Marek Urban, Krzysztof Bar, Robert Klijer, Radosław Starownik

Summary
Bladder cancer, for therapeutic purposes is devided into two groups: superficial and muscle invasive tumor.
Superficial bladder cancer (SBC), which constitutes about 80% of all bladder tumors, is not an uniform group. We can distinguish: papillary tumors confined to the mucosa (Ta), tumors invading lamina propria (T1) and flat, high-grade cancers confined to the mucosa (Tis- tumor in situ or Cis-carcinoma in situ).
The character of SBC is a high tendency to recur. The risk of progression to muscle invasive tumors is different for particular types of SBC. The course of the disease can be predicted with considerable probability by means of analysis of the clinical risk factors of SBC, such as stage, grade, size, multifocality, location and recurrence rate. Based on prognostic factors, SBC can be devided into 3 risk groups: low-risk tumors(single,Ta, G1, <3 cm in diameter), high-risk tumors (T1, G3, multifocal and highly recurrent, Tis) and intermediate (all other tumors).
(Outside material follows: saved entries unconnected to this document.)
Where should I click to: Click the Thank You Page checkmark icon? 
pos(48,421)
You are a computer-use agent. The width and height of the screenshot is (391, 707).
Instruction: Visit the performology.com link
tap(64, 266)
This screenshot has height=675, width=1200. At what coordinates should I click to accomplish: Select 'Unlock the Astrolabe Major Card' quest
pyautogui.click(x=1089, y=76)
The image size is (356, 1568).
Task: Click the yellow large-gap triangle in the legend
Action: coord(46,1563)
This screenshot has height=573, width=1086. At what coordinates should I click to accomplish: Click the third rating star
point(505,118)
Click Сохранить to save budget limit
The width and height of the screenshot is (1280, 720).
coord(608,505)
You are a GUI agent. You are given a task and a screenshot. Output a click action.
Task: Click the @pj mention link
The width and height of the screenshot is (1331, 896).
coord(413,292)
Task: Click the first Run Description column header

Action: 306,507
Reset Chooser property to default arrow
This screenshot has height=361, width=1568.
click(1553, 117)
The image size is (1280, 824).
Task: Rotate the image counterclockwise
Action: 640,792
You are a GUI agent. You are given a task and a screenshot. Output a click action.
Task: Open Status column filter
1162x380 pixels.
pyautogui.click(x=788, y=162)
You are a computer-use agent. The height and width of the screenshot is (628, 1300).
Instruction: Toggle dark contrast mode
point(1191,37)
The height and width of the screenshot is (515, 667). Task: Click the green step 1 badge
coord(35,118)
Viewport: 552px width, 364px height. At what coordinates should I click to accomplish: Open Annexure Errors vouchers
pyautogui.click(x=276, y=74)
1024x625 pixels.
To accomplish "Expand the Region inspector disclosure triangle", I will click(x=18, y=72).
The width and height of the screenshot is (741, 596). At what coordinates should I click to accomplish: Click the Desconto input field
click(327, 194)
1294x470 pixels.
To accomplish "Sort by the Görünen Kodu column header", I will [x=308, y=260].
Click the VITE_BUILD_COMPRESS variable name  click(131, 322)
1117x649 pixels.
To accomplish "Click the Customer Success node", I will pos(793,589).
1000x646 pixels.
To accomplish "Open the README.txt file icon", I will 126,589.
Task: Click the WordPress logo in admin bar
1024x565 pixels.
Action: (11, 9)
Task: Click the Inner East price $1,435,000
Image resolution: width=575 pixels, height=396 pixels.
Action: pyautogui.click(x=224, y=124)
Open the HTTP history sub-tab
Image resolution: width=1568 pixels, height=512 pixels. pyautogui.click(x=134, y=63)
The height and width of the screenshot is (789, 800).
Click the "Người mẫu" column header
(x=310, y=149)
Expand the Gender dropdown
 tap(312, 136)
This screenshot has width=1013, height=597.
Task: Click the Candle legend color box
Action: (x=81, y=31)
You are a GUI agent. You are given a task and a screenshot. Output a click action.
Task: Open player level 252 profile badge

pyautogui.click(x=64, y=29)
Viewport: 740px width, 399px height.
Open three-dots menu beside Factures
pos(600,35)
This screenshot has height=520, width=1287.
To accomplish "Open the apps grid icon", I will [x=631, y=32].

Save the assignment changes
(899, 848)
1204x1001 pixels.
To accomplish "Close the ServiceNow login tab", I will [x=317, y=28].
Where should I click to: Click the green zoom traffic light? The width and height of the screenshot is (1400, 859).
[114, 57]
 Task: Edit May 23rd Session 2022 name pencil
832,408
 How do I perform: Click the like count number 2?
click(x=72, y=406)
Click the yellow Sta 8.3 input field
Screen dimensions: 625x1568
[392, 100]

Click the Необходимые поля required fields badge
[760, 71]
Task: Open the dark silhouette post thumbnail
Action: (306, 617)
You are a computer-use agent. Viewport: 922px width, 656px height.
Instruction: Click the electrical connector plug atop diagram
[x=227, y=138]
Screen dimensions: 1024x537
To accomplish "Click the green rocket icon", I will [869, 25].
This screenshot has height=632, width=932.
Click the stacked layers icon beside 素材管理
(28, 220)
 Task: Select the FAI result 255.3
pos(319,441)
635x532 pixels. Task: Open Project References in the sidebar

The standard of treatment of all SBC tumors should be one single bladder instilation with cytostatic administrated within 6 hours after TURBT. Patients with intermediate-risk tumors should also be treated with a course of maintenance instillation with chemotherapeutic agents. The therapeutic method of choice in high-risk tumors is intravesical BCG-therapy. The indications for cystectomy in SBC are: failure of conservative treatment, multifocal tumors, which cannot be removed by means of TURBT. Moreover, many urologists suggest early cystectomy in high-risk T1G3 tumors.